2. Free Body Diagram (FBD) of the block (m): Let's consider the forces acting on the block 'm' independently.

• Horizontal forces: The wedge exerts a normal force (N) on the block, pushing it horizontally. This normal force is responsible for accelerating the block along with the wedge. $N = ma$ Substituting the expression for 'a': $N = m \left(\frac{F}{M+m}\right)$

• Vertical forces: The block experiences a downward gravitational force (mg). To keep the block stationary vertically with respect to the wedge, an upward friction force (f) must act on the block, exerted by the wedge. For vertical equilibrium: $f = mg$

3. Condition for minimum force F: The friction force 'f' acting on the block is static friction. For the block to remain stationary, the static friction required must be less than or equal to the maximum possible static friction, which is given by $\mu N$. $f \le \mu N$ For the minimum force F required to keep the block stationary, the friction force will be at its maximum static value, i.e., $f = \mu N$. Substituting $f = mg$: $mg = \mu N$

4. Solving for F: Now, substitute the expression for N from the horizontal forces equation ($N = m \frac{F}{M+m}$) into the friction condition ($mg = \mu N$): $mg = \mu \left( m \frac{F}{M+m} \right)$ We can cancel 'm' from both sides (assuming m ≠ 0): $g = \mu \frac{F}{M+m}$ Rearranging the equation to solve for F: $F = \frac{g(M+m)}{\mu}$

This is the minimum horizontal force F required to keep the block stationary with respect to the wedge.

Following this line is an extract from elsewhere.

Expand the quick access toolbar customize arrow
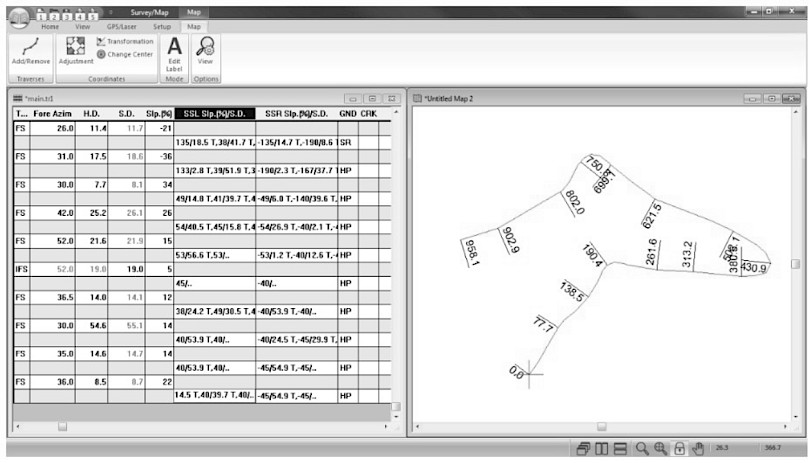 coord(109,12)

Explanation of the solution: The block and wedge move together with acceleration $a = F/(M+m)$. The normal force from the wedge on the block provides this acceleration, so $N = ma = mF/(M+m)$. To prevent the block from sliding down, the upward static friction force must balance its weight, so $f = mg$. For the minimum force F, the static friction reaches its maximum value, $f = \mu N$. Equating $mg = \mu N$ and substituting $N$, we get $mg = \mu (mF/(M+m))$, which simplifies to $F = (M+m)g/\mu$.

Answer: The minimum horizontal force F required is $\frac{(M+m)g}{\mu}$.